Low & Bonar historical P&L
Results have deteriorated further over the last half a year. From the year-end update:
Further to the trading update of 20 September 2019, conditions affecting the Group’s trading remained largely unchanged during the period to 30 November 2019. As a result, the Board currently expects, subject to audit, reported revenue for the year to 30 November 2019 from continuing operations to be £317m, underlying EBITDA to be approximately £18m and underlying profitability before taxation and amortisation to be approximately break-even
However, worth noting that LWB sold Construction Fibres and Needle-punched Non-Wovens businesses in summer of 2019 (and before the current acquisition announcement). These businesses represented c. 18% of 2018 revenues, so the 2019 revenue decline is not as sharp as might seem initially – effectively 11% drop in revenues for continuing operations from GBP354m to GBP317m. This is in line with 10% decline in H1 2019, so seemingly nothing the acquirer should be surprised about.

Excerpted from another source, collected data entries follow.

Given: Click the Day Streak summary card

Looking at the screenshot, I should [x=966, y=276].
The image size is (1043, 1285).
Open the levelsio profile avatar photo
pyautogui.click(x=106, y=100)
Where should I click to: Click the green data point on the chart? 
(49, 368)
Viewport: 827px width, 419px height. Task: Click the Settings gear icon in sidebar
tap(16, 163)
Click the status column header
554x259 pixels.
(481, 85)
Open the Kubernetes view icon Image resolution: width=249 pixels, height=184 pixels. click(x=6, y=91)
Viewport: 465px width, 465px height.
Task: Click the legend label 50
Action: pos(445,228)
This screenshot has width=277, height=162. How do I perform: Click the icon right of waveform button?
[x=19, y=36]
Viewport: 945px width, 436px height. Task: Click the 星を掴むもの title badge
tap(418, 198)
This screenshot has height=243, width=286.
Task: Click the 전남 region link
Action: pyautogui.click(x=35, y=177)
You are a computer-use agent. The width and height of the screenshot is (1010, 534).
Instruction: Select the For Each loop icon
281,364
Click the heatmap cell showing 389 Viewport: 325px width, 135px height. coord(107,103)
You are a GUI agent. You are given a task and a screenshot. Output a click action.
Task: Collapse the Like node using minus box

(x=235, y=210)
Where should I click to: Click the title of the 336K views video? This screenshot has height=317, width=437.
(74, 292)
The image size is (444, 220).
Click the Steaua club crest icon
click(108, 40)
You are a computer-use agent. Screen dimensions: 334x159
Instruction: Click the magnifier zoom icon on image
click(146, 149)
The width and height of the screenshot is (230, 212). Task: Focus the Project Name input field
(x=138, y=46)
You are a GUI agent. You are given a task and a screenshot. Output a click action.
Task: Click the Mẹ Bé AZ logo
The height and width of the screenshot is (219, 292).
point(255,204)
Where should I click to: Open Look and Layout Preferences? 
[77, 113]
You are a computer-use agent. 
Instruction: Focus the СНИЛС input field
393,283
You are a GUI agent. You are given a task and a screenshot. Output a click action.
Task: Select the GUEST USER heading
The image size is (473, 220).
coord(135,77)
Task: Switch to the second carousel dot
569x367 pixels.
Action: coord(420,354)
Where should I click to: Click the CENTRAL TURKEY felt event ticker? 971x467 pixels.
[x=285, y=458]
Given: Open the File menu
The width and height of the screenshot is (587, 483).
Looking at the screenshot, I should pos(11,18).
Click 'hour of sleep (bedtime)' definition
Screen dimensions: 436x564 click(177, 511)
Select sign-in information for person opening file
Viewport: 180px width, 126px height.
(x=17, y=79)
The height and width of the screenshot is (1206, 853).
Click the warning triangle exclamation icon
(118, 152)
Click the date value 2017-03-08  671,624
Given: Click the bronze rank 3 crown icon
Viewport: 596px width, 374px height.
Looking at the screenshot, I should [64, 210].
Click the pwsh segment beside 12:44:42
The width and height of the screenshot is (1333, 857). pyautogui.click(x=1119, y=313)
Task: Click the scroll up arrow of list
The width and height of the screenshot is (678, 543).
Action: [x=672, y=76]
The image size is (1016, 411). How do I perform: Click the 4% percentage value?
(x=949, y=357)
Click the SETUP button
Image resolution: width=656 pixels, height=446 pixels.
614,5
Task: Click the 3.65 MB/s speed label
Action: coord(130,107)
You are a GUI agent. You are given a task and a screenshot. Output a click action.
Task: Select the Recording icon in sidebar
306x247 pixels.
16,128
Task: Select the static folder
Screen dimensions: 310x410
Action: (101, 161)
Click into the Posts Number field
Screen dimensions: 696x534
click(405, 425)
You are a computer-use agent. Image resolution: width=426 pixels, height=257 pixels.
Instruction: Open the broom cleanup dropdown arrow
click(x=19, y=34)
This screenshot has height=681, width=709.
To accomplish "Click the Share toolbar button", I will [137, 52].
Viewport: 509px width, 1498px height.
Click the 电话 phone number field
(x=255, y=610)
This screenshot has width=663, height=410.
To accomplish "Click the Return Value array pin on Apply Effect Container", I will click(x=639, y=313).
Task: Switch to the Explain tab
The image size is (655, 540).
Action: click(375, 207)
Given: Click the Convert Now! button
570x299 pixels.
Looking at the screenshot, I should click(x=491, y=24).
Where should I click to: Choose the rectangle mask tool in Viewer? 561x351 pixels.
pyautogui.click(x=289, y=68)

As the deal has already been approved by shareholders the only outstanding risk is approval by European commission of competition. Given the tiny size of the business of the Target it doesn’t look as a big concern. Acquirer has already secured the approval from the Russian authority.
Company is in breach of financial covenants from debt holders that has been waived to allow to accomplish the transaction. Covenant tests are scheduled to restart restart at 31st of May 2020 (threshold requirement of 3xEBITDA vs current levels of 5xEBITDA).
Agreement was reached with Low & Bonar’s lenders to amend the terms of the Group’s financing facilities to assist the Company in progressing the Acquisition. As part of these amendments the testing of financial covenants as at 30 November 2019 was waived. As set out on 10 October 2019, should the Acquisition lapse, covenants would be reinstated and tested within 14 days with respect to the financial position as at the month-end previous to such lapse. In the event that the Acquisition does not complete by 30 June 2020, the scheduled covenant test as at 31 May 2020 would occur. Shareholders should note that there remains a significant risk that, should the financial covenants be tested, the Group would fail to comply.
Why The Opportunity Exists
I couldn’t really think of anything except the obvious reasons of a small size, low liquidity and absence of any coverage. I couldn’t even find a ticker on seeking alpha, which probably is the main reason why this stock offers such high returns. Another reason is lack of update on the timeline and relatively long timeline for such a small transaction. Right after the announcement LWB was trading at 14.5p/share and then gradually declined to current levels during the next 6 months.